Human leukocyte antigen–C in short- and long-term liver graft acceptance



In liver transplantion, rejection is still an important problem, and the role of human leukocyte antigens (HLA) has not been clearly established. At present, the possible involvement of HLA-C antigen in liver transplantation is still unexplored. The aim of this work was to analyze the influence of HLA-C polymorphism on the outcome of liver transplantation. For this purpose, genotyping of 100 orthotopic liver transplant recipient-donor pairs for HLA-C was performed with polymerase chain reaction–sequence-specific primers (PCR-SSPs).

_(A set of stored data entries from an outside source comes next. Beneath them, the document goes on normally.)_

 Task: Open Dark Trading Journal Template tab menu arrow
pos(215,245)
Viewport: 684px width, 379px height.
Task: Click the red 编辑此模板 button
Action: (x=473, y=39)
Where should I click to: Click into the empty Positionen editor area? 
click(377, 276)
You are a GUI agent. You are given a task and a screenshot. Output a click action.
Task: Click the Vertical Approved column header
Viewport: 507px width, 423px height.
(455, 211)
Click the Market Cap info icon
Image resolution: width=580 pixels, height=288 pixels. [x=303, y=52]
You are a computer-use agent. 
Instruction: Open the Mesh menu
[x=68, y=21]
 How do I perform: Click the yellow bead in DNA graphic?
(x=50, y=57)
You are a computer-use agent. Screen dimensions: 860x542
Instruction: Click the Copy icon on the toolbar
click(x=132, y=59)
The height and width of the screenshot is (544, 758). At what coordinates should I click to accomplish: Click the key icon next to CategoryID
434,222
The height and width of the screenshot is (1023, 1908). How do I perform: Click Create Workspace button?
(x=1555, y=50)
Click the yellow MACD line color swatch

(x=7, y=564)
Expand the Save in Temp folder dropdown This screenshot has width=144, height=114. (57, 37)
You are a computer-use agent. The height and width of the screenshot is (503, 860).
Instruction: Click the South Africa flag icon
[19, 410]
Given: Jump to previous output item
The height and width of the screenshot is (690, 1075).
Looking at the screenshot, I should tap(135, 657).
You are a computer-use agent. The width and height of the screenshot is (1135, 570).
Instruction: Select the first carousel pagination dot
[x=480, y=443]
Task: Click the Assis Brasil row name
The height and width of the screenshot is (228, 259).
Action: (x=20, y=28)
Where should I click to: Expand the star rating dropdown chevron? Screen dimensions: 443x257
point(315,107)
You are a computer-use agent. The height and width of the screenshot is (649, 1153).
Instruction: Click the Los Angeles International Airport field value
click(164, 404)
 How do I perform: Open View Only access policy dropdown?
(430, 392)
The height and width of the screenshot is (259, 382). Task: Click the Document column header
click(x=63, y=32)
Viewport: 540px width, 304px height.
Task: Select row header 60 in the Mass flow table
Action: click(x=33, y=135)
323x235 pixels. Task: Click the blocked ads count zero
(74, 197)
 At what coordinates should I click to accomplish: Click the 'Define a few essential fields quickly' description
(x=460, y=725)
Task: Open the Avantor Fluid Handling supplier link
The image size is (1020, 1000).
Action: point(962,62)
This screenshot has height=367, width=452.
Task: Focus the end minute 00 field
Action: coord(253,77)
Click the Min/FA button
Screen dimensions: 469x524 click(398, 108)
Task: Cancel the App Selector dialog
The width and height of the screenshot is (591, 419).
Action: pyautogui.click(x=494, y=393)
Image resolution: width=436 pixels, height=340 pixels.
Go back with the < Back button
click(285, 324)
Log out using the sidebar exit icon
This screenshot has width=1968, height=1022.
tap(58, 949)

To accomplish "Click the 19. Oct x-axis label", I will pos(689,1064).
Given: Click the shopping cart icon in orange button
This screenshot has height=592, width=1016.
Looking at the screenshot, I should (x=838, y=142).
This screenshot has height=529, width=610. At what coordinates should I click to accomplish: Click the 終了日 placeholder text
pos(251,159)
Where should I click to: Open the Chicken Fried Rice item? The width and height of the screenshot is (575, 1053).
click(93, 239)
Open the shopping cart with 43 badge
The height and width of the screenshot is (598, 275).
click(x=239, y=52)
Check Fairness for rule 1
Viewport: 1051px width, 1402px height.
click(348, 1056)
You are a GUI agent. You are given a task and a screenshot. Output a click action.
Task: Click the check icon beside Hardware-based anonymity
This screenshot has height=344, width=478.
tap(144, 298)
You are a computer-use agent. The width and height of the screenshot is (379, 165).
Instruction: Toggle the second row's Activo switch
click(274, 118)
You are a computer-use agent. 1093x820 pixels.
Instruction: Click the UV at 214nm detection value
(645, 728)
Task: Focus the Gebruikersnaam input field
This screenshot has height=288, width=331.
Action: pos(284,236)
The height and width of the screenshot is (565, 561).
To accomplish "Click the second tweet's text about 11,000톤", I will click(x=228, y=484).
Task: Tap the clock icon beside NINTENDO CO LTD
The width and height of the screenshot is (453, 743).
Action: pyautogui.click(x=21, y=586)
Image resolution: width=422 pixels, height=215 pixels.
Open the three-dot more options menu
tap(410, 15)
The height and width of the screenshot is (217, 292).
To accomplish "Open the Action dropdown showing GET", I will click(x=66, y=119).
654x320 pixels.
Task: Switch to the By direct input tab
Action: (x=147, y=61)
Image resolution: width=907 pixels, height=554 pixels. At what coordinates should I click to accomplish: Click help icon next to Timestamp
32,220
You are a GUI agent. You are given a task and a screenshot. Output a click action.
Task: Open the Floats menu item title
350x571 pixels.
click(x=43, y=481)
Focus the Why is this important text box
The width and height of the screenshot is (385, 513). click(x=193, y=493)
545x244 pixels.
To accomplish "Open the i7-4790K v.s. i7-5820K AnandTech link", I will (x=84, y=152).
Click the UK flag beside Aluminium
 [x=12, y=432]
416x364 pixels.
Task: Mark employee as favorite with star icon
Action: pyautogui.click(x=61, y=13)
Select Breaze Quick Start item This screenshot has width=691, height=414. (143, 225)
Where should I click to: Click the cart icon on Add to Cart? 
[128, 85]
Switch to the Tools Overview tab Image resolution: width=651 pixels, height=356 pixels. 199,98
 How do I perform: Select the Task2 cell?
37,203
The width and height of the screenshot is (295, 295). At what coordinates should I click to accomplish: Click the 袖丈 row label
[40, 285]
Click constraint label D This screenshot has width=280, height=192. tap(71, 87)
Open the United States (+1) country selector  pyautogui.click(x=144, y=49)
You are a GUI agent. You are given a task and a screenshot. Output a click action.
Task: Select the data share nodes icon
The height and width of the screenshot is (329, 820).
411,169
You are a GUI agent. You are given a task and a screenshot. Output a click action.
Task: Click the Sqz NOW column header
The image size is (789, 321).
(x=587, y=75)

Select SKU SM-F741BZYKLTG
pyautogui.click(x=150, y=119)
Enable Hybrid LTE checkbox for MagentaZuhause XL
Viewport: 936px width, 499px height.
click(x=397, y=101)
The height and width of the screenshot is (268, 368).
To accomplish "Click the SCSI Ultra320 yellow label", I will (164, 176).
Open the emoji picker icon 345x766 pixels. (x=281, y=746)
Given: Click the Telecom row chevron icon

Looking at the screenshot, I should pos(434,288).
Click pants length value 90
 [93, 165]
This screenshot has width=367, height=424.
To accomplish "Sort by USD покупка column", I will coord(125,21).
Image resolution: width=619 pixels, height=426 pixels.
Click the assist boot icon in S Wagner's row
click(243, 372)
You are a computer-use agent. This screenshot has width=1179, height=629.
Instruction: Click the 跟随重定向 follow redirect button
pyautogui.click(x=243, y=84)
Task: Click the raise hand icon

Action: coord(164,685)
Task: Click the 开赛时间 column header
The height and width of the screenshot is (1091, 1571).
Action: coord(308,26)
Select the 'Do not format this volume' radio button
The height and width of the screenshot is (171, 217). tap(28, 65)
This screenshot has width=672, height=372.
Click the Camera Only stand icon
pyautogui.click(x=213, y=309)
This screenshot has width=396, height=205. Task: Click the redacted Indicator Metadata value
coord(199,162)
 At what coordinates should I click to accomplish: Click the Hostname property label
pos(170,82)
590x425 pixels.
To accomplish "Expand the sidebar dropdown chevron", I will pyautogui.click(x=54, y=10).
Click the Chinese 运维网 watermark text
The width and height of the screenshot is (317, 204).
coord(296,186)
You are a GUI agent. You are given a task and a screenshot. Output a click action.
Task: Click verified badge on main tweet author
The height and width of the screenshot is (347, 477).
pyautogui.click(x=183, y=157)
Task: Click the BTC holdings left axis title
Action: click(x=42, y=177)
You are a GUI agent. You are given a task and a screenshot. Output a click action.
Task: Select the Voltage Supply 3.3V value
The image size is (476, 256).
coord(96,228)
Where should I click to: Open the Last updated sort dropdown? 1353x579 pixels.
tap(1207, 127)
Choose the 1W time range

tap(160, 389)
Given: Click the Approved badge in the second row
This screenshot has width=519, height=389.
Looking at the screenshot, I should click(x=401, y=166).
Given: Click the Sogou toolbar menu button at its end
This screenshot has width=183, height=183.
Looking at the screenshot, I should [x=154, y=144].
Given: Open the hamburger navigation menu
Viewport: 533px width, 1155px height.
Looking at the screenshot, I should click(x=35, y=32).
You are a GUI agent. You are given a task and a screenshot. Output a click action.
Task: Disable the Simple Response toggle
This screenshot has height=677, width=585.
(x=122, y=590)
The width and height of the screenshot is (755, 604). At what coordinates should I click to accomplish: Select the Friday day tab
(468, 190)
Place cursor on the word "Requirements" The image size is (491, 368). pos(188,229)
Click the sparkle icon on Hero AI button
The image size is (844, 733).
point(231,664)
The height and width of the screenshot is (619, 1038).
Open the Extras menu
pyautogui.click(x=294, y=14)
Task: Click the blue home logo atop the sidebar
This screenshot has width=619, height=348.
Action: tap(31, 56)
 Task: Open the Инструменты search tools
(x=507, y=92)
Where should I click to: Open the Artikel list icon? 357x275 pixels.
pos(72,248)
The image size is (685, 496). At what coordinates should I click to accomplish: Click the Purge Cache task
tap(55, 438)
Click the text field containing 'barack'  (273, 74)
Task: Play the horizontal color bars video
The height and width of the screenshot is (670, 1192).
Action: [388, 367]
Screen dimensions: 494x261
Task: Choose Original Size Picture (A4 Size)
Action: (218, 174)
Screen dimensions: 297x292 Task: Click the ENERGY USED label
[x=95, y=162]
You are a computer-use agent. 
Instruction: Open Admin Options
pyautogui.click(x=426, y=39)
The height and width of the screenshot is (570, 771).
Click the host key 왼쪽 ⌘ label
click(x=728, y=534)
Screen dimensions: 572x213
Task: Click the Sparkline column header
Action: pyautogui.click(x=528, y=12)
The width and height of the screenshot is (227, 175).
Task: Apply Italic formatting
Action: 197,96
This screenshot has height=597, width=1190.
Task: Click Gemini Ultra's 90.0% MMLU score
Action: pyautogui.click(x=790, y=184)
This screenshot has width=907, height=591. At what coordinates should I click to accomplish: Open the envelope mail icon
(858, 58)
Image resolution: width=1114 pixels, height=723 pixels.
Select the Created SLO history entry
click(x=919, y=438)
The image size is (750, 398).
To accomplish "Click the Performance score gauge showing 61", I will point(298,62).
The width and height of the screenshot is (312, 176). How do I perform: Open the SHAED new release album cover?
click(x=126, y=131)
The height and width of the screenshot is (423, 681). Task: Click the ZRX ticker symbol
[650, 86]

Liver recipients were stratified according to the occurrence of acute rejection. Patients without acute rejection were found to have a lower frequency of the HLA-Cw*06 allele compared with those with acute rejection or the control group. Moreover, when the role of HLA-C dimorphism was analyzed, natural killer (NK)1-alloantigens were found to be predominant in recipients without acute rejection. When the match of HLA-C single alleles and NK-alloantigens between donor and recipient was analyzed, it appeared that the frequency of acute rejection gradually decreased with decrease of the number of allele mismatches. Graft survival was increased when the number of mismatches in both HLA-C or NK-alloantigens was lower. In conclusion, the HLA-C locus may play a role in liver graft alloreactivity or allotolerance and, therefore, may be useful to avoid acute rejection and to achieve graft acceptance, resulting in a better final outcome in liver transplantation.